Program terminated with signal SIGSEGV, Segmentation fault.
#0 0x00005598e889ea1f in main () at demo.cpp:11
11 x[i] = 1; (gdb)
Electric Fence should be available on most Linux distributions. On Ubuntu Linux it is provided in the package electric-fence. For more details see http://elinux.org/Electric_Fence.
Dbgmem
Dbgmem is a memory debugger for C and C++ programs on Linux systems. It can help track down memory leaks, heap memory corruption, stack corruption and use of freed or uninitialized heap memory. It works by overriding the Glibc memory allocation, memory and string manipulation functions. I haven't personally used it, but it looks interesting. More details can be found at http://dbgmem.sourceforge.net/
Memwatch
This is another memory leak and allocation tool. I haven't tried it, and it hasn't been touched since 2003, so I'm skeptical that it works on current systems but you may want to give it a try. See http://www.linkdata.se/sourcecode/memwatch/
Mpatrol
This is another memory allocation testing and debugging library. It also looks a little old, not having been updated since 2008. See http://mpatrol.sourceforge.net/ for details.
Sar
The System Activity Reporter, or sar command, displays the contents of selected cumulative activity counters in the operating system. Information is reported on the paging system, i/o, CPUs, network interfaces, swap space, file system, and others. Here is a portion of the output when run with the -A option to display all output, and specifying an interval of one second and a count of one:
% sar -A 1 1
Linux 4.10.0-35-generic (xpslaptop) 2017-09-19 _x86_64_ (8 CPU)
04:37:21 PM CPU %usr %nice %sys %iowait %steal %irq %soft %guest %gnice %idle
04:37:22 PM all 11.67 0.00 2.13 0.00 0.00 0.00 0.13 0.00 0.00 86.07
04:37:21 PM proc/s cswch/s 04:37:22 PM 4.00 7568.00
04:37:21 PM INTR intr/s 04:37:22 PM sum 1265.00
04:37:21 PM CPU MHz
04:37:22 PM all 899.93 04:37:22 PM 0 899.93
04:37:22 PM 1 899.93 04:37:22 PM 2 899.93
04:37:22 PM 3 899.93 04:37:21 PM TEMP degC %temp DEVICE
04:37:22 PM 1 36.00 36.00 coretemp-isa-0000
04:37:22 PM 2 34.00 34.00 coretemp-isa-0000
04:37:22 PM 3 34.00 34.00 coretemp-isa-0000 Average: kbmemfree kbmemused %memused kbbuffers kbcached kbcommit %commit kbactive kbinact kbdirty kbanonpg kbslab kbkstack kbpgtbl kbvmused
Average: 2926136 13341536 82.01 1448812 7238924 10483736 29.96 6586924 5648208 1444 3463220 723676 15728 85884 0
Miscellaneous
As well as the specific tools I've mentioned, there are a number of standard Linux tools for looking at memory and resource usage that you should be familiar with. I've listed here the ones that I've found are commonly used. They are typically installed out of the box in standard Linux distributions, or available as standard packages. You can read the relevant documentation (typically starting with the man pages) to learn how to use them.
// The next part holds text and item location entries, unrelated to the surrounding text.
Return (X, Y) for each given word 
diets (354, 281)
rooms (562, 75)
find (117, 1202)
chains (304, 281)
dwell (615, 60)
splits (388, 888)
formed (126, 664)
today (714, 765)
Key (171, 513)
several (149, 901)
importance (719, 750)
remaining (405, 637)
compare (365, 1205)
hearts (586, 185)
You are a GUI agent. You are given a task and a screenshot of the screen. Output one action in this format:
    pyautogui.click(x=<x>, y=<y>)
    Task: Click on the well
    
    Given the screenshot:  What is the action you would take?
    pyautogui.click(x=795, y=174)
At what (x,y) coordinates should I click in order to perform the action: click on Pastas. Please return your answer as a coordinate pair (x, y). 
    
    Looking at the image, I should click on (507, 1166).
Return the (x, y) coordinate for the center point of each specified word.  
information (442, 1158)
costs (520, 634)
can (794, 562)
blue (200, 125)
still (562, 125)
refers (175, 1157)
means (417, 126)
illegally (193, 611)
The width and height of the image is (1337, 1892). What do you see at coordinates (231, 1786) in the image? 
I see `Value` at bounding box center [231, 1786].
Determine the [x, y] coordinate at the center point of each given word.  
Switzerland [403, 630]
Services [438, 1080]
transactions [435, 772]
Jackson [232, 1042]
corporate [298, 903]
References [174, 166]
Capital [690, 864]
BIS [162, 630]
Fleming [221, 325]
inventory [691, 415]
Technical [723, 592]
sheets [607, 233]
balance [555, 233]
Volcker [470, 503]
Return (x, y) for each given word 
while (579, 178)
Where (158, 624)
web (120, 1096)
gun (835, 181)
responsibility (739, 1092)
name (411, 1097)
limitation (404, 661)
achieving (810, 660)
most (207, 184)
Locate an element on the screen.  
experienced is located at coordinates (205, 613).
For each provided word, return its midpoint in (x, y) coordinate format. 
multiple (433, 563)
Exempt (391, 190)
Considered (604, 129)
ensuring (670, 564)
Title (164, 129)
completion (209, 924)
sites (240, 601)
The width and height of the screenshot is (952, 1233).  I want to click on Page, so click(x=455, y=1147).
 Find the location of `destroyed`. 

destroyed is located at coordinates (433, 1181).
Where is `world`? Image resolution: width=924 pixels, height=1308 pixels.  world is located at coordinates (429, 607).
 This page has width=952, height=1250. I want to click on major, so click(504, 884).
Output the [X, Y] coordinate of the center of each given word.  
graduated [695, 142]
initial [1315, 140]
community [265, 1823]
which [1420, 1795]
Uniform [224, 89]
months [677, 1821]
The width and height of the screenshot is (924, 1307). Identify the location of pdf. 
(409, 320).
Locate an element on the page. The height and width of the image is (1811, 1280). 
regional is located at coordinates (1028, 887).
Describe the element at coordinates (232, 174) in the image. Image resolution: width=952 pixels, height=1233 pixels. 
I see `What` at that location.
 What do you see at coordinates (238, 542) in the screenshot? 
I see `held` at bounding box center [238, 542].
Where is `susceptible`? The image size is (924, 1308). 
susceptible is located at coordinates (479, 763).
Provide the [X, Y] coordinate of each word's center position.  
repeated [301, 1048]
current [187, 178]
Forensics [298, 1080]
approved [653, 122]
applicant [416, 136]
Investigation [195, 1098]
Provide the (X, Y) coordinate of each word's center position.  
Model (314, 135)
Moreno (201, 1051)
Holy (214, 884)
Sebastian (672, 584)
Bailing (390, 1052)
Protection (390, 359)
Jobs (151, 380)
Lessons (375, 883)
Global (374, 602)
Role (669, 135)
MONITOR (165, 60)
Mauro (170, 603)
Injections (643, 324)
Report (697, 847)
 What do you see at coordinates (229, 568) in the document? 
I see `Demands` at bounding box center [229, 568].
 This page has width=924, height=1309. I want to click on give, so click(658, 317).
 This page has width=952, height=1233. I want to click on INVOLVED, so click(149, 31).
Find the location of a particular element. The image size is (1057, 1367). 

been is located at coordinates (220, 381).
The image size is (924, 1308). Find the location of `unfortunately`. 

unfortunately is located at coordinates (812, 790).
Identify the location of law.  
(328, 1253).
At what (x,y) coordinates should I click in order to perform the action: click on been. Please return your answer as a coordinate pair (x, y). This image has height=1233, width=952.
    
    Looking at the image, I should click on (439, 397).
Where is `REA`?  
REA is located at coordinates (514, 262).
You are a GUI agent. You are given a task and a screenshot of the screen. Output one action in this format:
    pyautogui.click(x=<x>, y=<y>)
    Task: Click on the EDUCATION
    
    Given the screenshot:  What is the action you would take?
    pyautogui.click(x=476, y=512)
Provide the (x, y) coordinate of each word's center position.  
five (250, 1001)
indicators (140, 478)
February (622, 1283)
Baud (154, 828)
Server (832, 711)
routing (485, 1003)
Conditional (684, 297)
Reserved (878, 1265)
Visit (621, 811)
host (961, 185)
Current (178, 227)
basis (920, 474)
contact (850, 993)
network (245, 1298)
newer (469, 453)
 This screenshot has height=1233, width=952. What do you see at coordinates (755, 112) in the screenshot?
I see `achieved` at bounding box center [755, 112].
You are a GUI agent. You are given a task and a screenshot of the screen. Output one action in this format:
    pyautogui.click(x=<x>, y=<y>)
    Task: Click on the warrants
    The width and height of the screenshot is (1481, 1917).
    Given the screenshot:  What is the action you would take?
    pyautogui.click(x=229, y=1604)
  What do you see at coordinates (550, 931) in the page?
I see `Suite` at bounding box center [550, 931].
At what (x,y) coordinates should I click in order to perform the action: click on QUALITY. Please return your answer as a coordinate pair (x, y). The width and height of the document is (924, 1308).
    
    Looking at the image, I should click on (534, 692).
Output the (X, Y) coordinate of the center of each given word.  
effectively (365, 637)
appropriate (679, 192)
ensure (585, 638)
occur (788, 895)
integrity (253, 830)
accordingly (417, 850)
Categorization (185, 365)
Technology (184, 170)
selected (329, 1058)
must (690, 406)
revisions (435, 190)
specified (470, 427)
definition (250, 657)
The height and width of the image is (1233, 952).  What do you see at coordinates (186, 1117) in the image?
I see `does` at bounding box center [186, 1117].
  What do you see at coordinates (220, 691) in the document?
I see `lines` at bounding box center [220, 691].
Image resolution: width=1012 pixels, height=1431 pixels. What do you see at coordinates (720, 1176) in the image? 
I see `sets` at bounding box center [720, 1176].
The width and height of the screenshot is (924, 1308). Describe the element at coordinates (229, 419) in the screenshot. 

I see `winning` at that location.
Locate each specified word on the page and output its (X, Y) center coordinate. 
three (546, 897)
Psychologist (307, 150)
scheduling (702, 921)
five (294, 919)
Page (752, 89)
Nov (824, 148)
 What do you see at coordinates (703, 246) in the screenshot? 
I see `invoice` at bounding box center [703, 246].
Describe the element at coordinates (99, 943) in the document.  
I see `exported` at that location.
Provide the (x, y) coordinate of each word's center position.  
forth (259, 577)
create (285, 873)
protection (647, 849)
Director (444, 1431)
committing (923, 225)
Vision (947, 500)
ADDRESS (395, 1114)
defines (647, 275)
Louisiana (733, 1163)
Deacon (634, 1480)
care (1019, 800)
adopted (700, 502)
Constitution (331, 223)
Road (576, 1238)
df - report file system disk space usage
dstat - versatile tool for generating system resource statistics
du - estimate file space usage
find - search for files in a directory hierarchy
free - display amount of free and used memory in the system
ifstat - report interface statistics
iostat - report CPU statistics and input/output statistics for devices and partitions
lsof - list open files
memstat - identify what's using up virtual memory
mpstat - report processors related statistics
pmap - report memory map of a process
ps - report a snapshot of the current processes
top - display Linux processes
vmstat - report virtual memory statistics
Summary
In this post I've focused mostly on Open Source tools that work on Linux. There are a number of commercial tools that work well, some of which are also very expensive. For Windows, several colleagues recommended using Parasoft Insure++, for example. Memory leaks can be some of the most stubborn and challenging problems to diagnose. I hope you don't often have to solve this type of issue, but I encourage you to bookmark this blog post and come back to it for reference if you do.